The impact of cashing out a long service payment when I left my old job had a significant impact on my net worth (about 11% on my balance sheet and about 7% on the combined balance sheet) for the simple reason that no provision had been made in the balance sheet for this benefit. This was deliberate - it was difficult to value and in certain circumstances it might have amounted to a lot less than it did. The purpose of running a balance sheet is to help with my financial planning. Including assets which are of uncertain value and have the potential not to eventuate at all is more likely to harm than help my financial management.

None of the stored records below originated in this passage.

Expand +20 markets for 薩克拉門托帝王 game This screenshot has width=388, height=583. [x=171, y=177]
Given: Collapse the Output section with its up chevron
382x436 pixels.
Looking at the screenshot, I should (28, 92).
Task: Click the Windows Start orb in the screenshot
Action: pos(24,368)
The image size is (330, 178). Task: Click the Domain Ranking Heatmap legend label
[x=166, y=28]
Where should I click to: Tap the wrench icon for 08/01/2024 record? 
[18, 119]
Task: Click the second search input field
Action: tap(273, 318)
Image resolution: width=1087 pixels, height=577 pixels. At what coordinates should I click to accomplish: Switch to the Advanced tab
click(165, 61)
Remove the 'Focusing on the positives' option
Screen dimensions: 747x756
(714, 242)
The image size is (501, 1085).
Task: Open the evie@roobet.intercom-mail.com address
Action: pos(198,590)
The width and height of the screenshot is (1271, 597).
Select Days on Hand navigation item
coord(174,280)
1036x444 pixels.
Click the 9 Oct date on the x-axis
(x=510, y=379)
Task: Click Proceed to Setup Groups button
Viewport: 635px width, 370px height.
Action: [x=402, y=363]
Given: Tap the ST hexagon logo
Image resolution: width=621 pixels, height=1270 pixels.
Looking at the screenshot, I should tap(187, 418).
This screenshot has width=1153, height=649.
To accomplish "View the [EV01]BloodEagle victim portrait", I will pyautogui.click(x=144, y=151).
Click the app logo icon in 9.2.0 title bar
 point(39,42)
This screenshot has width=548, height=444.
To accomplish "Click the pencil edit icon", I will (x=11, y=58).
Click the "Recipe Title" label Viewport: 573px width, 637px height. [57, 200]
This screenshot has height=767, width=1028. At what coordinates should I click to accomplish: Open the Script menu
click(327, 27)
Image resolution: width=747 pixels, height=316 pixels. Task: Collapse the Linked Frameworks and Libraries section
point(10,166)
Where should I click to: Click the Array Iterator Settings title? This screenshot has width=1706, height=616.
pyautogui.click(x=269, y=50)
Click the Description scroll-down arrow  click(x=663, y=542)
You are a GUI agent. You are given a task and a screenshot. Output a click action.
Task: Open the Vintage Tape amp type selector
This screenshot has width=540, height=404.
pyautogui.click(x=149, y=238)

However, receiving the payment did lead me to think about any other assets and liabilities which are not on the balance sheet. I came up with the following items:
1. a whole of life insurance policy taken out when I was at university. It matures when I am 50 and the amount involved would pay for a modest car or an extensive bout of travelling for us after I retire. The justification for not including this is the intention to spend it (unless I need it at the time);
2. a modest collection of claret in bond with UK wine merchants. While the wine could be sold, the amount is not large and it is likely that at least some of it is an investment in future drinking rather than financial well being;
3. paintings and carpets. The resale value of these is uncertain (but certainly small) ;
4. mrs traineeinvestor's jewelry. I strongly suspect that if I suggested selling my wife's engagement ring, she would list some of my surplus body parts on e-bay;
5. depreciating items such as furniture (or a car if we had one) would not qualify as investments and would never be included as assets in a balance sheet.
Even if the guesstimated value of items 1-4 above were added to the balance sheet, the effect would be minimal (about 1%).
I couldn't think of any liabilities which are not included in the balance sheet.